*The exercise:*
Copy each of the items below word for word, keeping every line unchanged and in the same order.

*Records:*
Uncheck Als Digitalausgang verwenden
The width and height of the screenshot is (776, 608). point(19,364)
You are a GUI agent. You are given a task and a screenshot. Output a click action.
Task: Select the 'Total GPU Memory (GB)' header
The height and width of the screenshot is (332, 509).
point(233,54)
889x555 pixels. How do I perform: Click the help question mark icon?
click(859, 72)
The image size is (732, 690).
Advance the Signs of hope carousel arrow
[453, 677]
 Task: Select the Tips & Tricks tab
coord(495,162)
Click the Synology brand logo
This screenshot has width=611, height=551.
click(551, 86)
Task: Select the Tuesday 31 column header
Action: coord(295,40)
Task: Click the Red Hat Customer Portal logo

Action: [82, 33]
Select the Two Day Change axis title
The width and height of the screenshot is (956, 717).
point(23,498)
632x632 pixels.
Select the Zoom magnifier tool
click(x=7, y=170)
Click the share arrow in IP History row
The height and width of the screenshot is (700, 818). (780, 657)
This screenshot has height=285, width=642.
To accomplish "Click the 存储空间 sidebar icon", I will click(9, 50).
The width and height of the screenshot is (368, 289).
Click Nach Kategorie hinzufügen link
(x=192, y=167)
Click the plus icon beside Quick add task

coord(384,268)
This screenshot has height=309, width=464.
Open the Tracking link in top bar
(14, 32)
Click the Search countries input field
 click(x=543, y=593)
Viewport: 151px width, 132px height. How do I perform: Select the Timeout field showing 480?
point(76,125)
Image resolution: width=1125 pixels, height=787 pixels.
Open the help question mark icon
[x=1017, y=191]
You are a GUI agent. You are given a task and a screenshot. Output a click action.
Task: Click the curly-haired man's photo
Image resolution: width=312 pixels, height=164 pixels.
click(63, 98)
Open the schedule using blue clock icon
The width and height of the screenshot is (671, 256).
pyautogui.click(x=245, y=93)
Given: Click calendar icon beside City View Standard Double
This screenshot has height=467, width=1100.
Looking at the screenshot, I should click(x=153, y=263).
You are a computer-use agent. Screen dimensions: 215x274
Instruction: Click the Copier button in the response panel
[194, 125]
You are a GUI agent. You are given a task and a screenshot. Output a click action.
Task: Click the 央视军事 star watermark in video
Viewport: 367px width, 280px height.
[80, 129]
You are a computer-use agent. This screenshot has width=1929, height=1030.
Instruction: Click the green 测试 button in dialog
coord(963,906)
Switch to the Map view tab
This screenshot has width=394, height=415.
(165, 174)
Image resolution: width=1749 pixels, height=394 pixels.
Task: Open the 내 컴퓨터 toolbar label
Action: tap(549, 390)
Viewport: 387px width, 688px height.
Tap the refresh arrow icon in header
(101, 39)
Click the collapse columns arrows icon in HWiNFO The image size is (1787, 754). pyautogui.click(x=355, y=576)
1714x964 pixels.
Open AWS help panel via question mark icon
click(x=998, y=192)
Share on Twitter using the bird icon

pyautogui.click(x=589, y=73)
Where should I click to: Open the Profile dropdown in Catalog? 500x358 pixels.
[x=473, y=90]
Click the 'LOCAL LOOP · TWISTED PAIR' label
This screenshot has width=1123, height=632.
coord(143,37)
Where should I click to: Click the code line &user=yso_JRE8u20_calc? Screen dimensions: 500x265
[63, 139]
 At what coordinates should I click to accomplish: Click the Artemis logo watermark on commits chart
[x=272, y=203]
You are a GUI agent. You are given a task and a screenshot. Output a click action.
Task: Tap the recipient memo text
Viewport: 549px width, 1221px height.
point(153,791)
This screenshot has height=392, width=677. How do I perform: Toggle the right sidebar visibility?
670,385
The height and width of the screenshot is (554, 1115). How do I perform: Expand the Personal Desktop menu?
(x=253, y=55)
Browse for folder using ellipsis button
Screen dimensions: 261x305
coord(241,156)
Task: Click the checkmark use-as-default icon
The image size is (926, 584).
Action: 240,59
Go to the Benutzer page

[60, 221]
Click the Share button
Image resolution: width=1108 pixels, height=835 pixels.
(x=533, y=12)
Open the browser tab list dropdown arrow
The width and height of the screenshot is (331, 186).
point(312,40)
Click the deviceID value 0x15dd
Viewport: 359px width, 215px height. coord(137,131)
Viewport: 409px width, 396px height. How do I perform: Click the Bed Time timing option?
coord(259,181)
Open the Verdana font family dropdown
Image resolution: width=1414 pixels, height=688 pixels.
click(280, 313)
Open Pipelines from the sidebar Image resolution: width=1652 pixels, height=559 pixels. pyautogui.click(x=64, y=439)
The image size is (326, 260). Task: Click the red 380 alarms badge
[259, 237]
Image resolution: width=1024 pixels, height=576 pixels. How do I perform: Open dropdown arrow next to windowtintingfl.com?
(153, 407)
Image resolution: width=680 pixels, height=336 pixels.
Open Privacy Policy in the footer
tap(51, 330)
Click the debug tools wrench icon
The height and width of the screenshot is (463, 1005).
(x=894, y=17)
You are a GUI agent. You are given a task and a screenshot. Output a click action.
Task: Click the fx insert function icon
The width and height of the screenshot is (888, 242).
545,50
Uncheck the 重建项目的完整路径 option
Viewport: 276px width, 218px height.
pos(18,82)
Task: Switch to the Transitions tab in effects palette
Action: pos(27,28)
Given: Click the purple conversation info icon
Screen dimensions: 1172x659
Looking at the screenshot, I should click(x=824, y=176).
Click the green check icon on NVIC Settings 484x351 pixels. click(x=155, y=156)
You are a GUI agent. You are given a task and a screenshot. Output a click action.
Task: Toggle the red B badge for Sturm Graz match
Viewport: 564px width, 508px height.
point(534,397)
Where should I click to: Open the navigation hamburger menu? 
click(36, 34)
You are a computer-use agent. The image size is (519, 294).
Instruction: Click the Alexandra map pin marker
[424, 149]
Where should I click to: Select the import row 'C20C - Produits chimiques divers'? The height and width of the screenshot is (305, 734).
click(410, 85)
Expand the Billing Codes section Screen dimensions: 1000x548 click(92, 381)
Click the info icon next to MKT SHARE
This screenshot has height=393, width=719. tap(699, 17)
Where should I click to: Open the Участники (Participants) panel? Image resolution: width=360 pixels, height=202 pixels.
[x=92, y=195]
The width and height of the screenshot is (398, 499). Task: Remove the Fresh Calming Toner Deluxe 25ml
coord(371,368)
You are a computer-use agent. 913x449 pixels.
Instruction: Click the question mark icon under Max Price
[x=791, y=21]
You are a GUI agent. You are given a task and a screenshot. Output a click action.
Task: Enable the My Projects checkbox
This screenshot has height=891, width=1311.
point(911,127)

*Task response:*
Uncheck Als Digitalausgang verwenden
The width and height of the screenshot is (776, 608). point(19,364)
You are a GUI agent. You are given a task and a screenshot. Output a click action.
Task: Select the 'Total GPU Memory (GB)' header
The height and width of the screenshot is (332, 509).
point(233,54)
889x555 pixels. How do I perform: Click the help question mark icon?
click(859, 72)
The image size is (732, 690).
Advance the Signs of hope carousel arrow
[453, 677]
 Task: Select the Tips & Tricks tab
coord(495,162)
Click the Synology brand logo
This screenshot has width=611, height=551.
click(551, 86)
Task: Select the Tuesday 31 column header
Action: coord(295,40)
Task: Click the Red Hat Customer Portal logo

Action: [82, 33]
Select the Two Day Change axis title
The width and height of the screenshot is (956, 717).
point(23,498)
632x632 pixels.
Select the Zoom magnifier tool
click(x=7, y=170)
Click the share arrow in IP History row
The height and width of the screenshot is (700, 818). (780, 657)
This screenshot has height=285, width=642.
To accomplish "Click the 存储空间 sidebar icon", I will click(9, 50).
The width and height of the screenshot is (368, 289).
Click Nach Kategorie hinzufügen link
(x=192, y=167)
Click the plus icon beside Quick add task

coord(384,268)
This screenshot has height=309, width=464.
Open the Tracking link in top bar
(14, 32)
Click the Search countries input field
 click(x=543, y=593)
Viewport: 151px width, 132px height. How do I perform: Select the Timeout field showing 480?
point(76,125)
Image resolution: width=1125 pixels, height=787 pixels.
Open the help question mark icon
[x=1017, y=191]
You are a GUI agent. You are given a task and a screenshot. Output a click action.
Task: Click the curly-haired man's photo
Image resolution: width=312 pixels, height=164 pixels.
click(63, 98)
Open the schedule using blue clock icon
The width and height of the screenshot is (671, 256).
pyautogui.click(x=245, y=93)
Given: Click calendar icon beside City View Standard Double
This screenshot has height=467, width=1100.
Looking at the screenshot, I should click(x=153, y=263).
You are a computer-use agent. Screen dimensions: 215x274
Instruction: Click the Copier button in the response panel
[194, 125]
You are a GUI agent. You are given a task and a screenshot. Output a click action.
Task: Click the 央视军事 star watermark in video
Viewport: 367px width, 280px height.
[80, 129]
You are a computer-use agent. This screenshot has width=1929, height=1030.
Instruction: Click the green 测试 button in dialog
coord(963,906)
Switch to the Map view tab
This screenshot has width=394, height=415.
(165, 174)
Image resolution: width=1749 pixels, height=394 pixels.
Task: Open the 내 컴퓨터 toolbar label
Action: tap(549, 390)
Viewport: 387px width, 688px height.
Tap the refresh arrow icon in header
(101, 39)
Click the collapse columns arrows icon in HWiNFO The image size is (1787, 754). pyautogui.click(x=355, y=576)
1714x964 pixels.
Open AWS help panel via question mark icon
click(x=998, y=192)
Share on Twitter using the bird icon

pyautogui.click(x=589, y=73)
Where should I click to: Open the Profile dropdown in Catalog? 500x358 pixels.
[x=473, y=90]
Click the 'LOCAL LOOP · TWISTED PAIR' label
This screenshot has width=1123, height=632.
coord(143,37)
Where should I click to: Click the code line &user=yso_JRE8u20_calc? Screen dimensions: 500x265
[63, 139]
 At what coordinates should I click to accomplish: Click the Artemis logo watermark on commits chart
[x=272, y=203]
You are a GUI agent. You are given a task and a screenshot. Output a click action.
Task: Tap the recipient memo text
Viewport: 549px width, 1221px height.
point(153,791)
This screenshot has height=392, width=677. How do I perform: Toggle the right sidebar visibility?
670,385
The height and width of the screenshot is (554, 1115). How do I perform: Expand the Personal Desktop menu?
(x=253, y=55)
Browse for folder using ellipsis button
Screen dimensions: 261x305
coord(241,156)
Task: Click the checkmark use-as-default icon
The image size is (926, 584).
Action: 240,59
Go to the Benutzer page

[60, 221]
Click the Share button
Image resolution: width=1108 pixels, height=835 pixels.
(x=533, y=12)
Open the browser tab list dropdown arrow
The width and height of the screenshot is (331, 186).
point(312,40)
Click the deviceID value 0x15dd
Viewport: 359px width, 215px height. coord(137,131)
Viewport: 409px width, 396px height. How do I perform: Click the Bed Time timing option?
coord(259,181)
Open the Verdana font family dropdown
Image resolution: width=1414 pixels, height=688 pixels.
click(280, 313)
Open Pipelines from the sidebar Image resolution: width=1652 pixels, height=559 pixels. pyautogui.click(x=64, y=439)
The image size is (326, 260). Task: Click the red 380 alarms badge
[259, 237]
Image resolution: width=1024 pixels, height=576 pixels. How do I perform: Open dropdown arrow next to windowtintingfl.com?
(153, 407)
Image resolution: width=680 pixels, height=336 pixels.
Open Privacy Policy in the footer
tap(51, 330)
Click the debug tools wrench icon
The height and width of the screenshot is (463, 1005).
(x=894, y=17)
You are a GUI agent. You are given a task and a screenshot. Output a click action.
Task: Click the fx insert function icon
The width and height of the screenshot is (888, 242).
545,50
Uncheck the 重建项目的完整路径 option
Viewport: 276px width, 218px height.
pos(18,82)
Task: Switch to the Transitions tab in effects palette
Action: pos(27,28)
Given: Click the purple conversation info icon
Screen dimensions: 1172x659
Looking at the screenshot, I should click(x=824, y=176).
Click the green check icon on NVIC Settings 484x351 pixels. click(x=155, y=156)
You are a GUI agent. You are given a task and a screenshot. Output a click action.
Task: Toggle the red B badge for Sturm Graz match
Viewport: 564px width, 508px height.
point(534,397)
Where should I click to: Open the navigation hamburger menu? 
click(36, 34)
You are a computer-use agent. The image size is (519, 294).
Instruction: Click the Alexandra map pin marker
[424, 149]
Where should I click to: Select the import row 'C20C - Produits chimiques divers'? The height and width of the screenshot is (305, 734).
click(410, 85)
Expand the Billing Codes section Screen dimensions: 1000x548 click(92, 381)
Click the info icon next to MKT SHARE
This screenshot has height=393, width=719. tap(699, 17)
Where should I click to: Open the Участники (Participants) panel? Image resolution: width=360 pixels, height=202 pixels.
[x=92, y=195]
The width and height of the screenshot is (398, 499). Task: Remove the Fresh Calming Toner Deluxe 25ml
coord(371,368)
You are a computer-use agent. 913x449 pixels.
Instruction: Click the question mark icon under Max Price
[x=791, y=21]
You are a GUI agent. You are given a task and a screenshot. Output a click action.
Task: Enable the My Projects checkbox
This screenshot has height=891, width=1311.
point(911,127)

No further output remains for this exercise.